Your question is very long an time consumming, so I will answer only to the first maximization

f[l_, k_] := γ (α k^θ + (1 - α)  l^θ)^(ϕ/θ)
sp[l_, k_] := p f[l, k] - (ρ k + ω l)

In that case using Solve Reduce ... directly gives no answer because they are well fitted to answer to algebraic question not to transcendant ones --- algebraic means that powers are integers. So you must help Mathematica to find the path to the solution.

If you ask for the derivatives of sp

D[sp[l, k], k]
D[sp[l, k], l]

you will find

-ρ +  k^(-1 + θ)    p α (l^θ (1 - α) + k^θ α)^(-1 + ϕ/θ) γ ϕ

and

l^(-1 + θ) p (1 - α) (l^θ (1 - α) + k^θ α)^(-1 + ϕ/θ) γ ϕ - ω

Exactly as on a sheet of paper, you see that p (l^θ (1 - α) + k^θ α)^(-1 + ϕ/θ) γ ϕ is common to both equations. So Certainly it can be eliminated. You can do this with the following commands

dk = D[sp[l, k], k] /. {p (l^θ (1 - α) + k^θ α)^(-1 + ϕ/θ) γ ϕ -> x}
dl = D[sp[l, k], l] /. {p (l^θ (1 - α) + k^θ α)^(-1 + ϕ/θ) γ ϕ -> x}

to obtain in a first time k^(-1 + θ) x α - ρ and l^(-1 + θ) x (1 - α) - ω. Notice that expr /. {a-> x} substitute x to a in expr.

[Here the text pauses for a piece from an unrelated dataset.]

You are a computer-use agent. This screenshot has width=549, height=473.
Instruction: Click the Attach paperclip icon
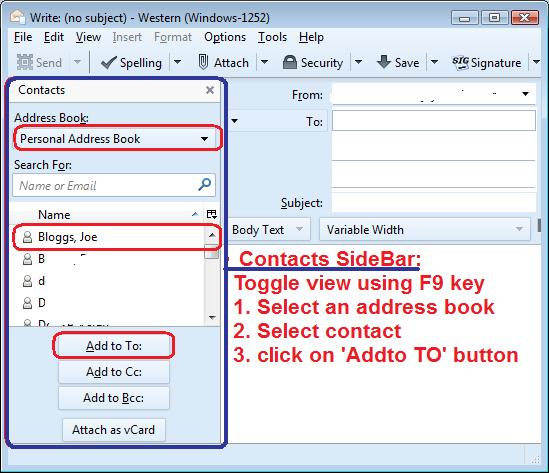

Now you can eliminate x easily by the command and find l as a function of k by the command:

sol = Solve[FullSimplify[(k^(-1 + θ) x α)/(l^(-1 + θ) x (1 - α)) == ρ/ω], l]

which gives {{l -> ((k^(1 - θ) (1 - α) ρ)/(α ω))^(1/(1 - θ))}}

So you need to choose one of the two first order conditions and to substitute this rule for l to obtain a condition on k only:

-ρ + k^(-1 + θ) p α (l^θ (1 - α) + k^θ α)^(-1 + ϕ/θ) γ ϕ /. sol[[1]]

which in is turn gives

-ρ + k^(-1 + θ) p α γ ϕ (k^θ α + (1 - α) (((k^(1 - θ) (1 - α) ρ)/(α ω))^(1/(1 - θ)))^θ)^(-1 + ϕ/θ)

Then you certainly are deceived because you see immediately that there are some factorization Mathematica should have taken for you. In fact it's impossible because by default all parameters and variables are complex number and without any information Mathematica could not make what seems natural for you because you know the assumptions. You need to do

PowerExpand[Simplify[PowerExpand[%, k^θ], Assumptions -> {θ > 0}],k]

which gives

-ρ + k^(-1 + ϕ) p α γ ϕ (α + (1 - α)^(1/(1 - θ)) α^(θ/(-1 + θ)) ρ^(θ/(1 - θ)) ω^(θ/(-1 + θ)))^(-1 + ϕ/θ)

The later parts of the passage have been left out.